Author + information
- Yonit Marcus, MD, PhD,
- Esther Osher, MD, PhD and
- Naftali Stern, MD∗ ()
- ↵∗Institute of Endocrinology, Metabolism and Hypertension, Tel Aviv-Sourasky Medical Center, Sackler Faculty of Medicine, Tel Aviv University, 6 Weizmann Street, Tel Aviv 64239, Israel
In the treatment of hypertension, lowering of diastolic pressure to <70 mm Hg is often unavoidable. McEvoy et al. (1) examined the association of diastolic blood pressure (DBP) with coronary heart disease (CHD), stroke and death using the ARIC (Atherosclerosis Risk In Communities) study cohort. They noted increased CHD risk of 1.5, 1.2, and 1.2 for DBP <60, 70, and 80 mm Hg, respectively. A similar relationship was seen in subjects treated for hypertension at baseline. The authors concluded that in the treatment of hypertension it may be prudent to ensure that DBP levels do not fall to <70 mm Hg. In our opinion, the linkage between DBP <80 mm Hg and CHD in the setting of an observational study has been unduly extrapolated by the authors to a practical advice on BP treatment.
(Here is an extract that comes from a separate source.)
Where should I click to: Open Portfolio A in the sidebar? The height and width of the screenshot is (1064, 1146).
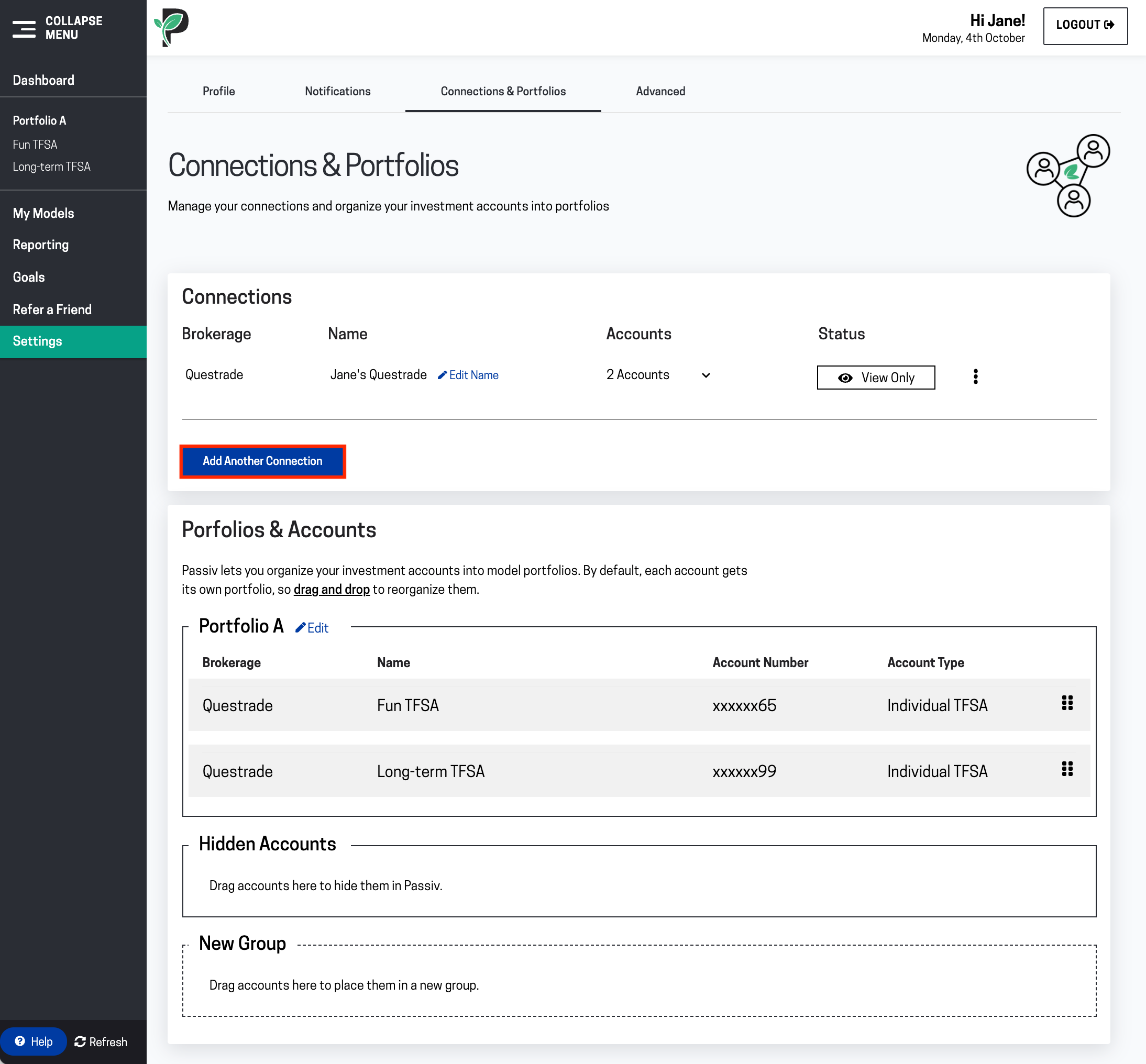(x=39, y=120)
Lowering of BP to <80 mm Hg to 70 mm Hg in the treatment of hypertension is usually not a treatment goal. It is, however, rather often, an inevitable outcome of effective systolic lowering. There is indeed a dual problem with the aspiration to keep the diastolic pressure during treatment at ∼80 mm Hg: 1) isolated systolic hypertension is common in the older population segment; and 2) DBP declines precipitously with age in normotensive and hypertensive subjects alike, and is further lowered by any pharmacological treatment of hypertension.
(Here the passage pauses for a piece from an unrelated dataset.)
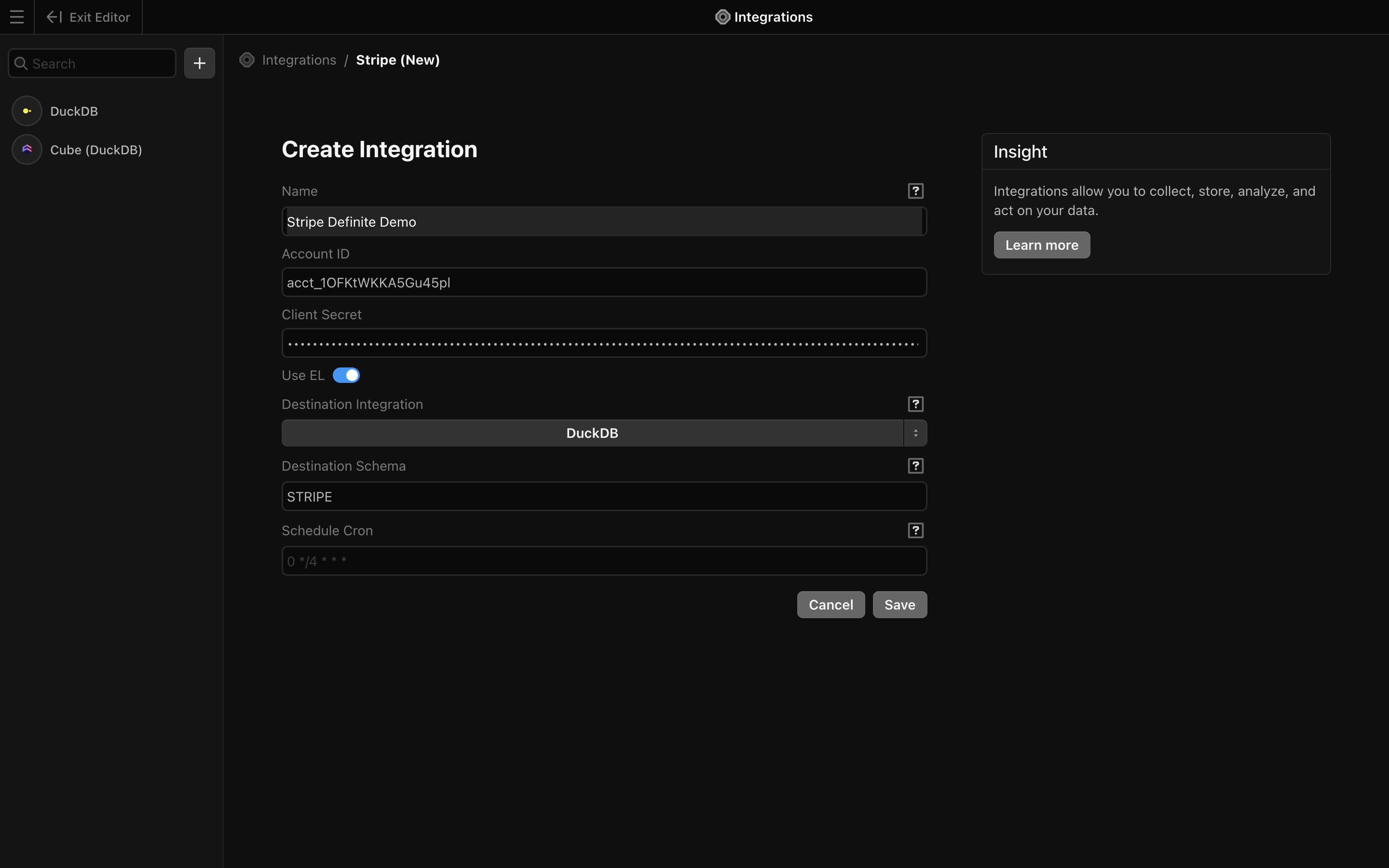Open the hamburger menu icon
The height and width of the screenshot is (868, 1389).
[17, 17]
In the standard treatment arms of the SPRINT (Systolic Blood Pressure Intervention Trial) (2) and ACCORD (Action to Control Cardiovascular Risk in Diabetes) (3) hypertension treatment trials, the achieved DBP was ∼73 mm Hg and 70.5 mm Hg, respectively. Keeping in mind the standard deviation of the mean, this indicates that a significant fraction of patients treated to the standard goal of <140 over 90 mm Hg end up with a DBP <70 mm Hg. In older trials, where the treatment paradigm focused on DBP goal <90 mm Hg, the achieved SP was more than 140 mm Hg. Are we prepared to pay the systolic price?
The potential harm of excessive diastolic lowering in terms of CHD must be weighed against the expected rise in stroke and renal disease associated with uncontrolled systolic pressure. Treatment advice should be given based on interventional trials considering outcome on multiorgan endpoints, not on observational studies with a limited focus.
Please note: The authors have reported that they have no relationships relevant to the contents of this paper to disclose.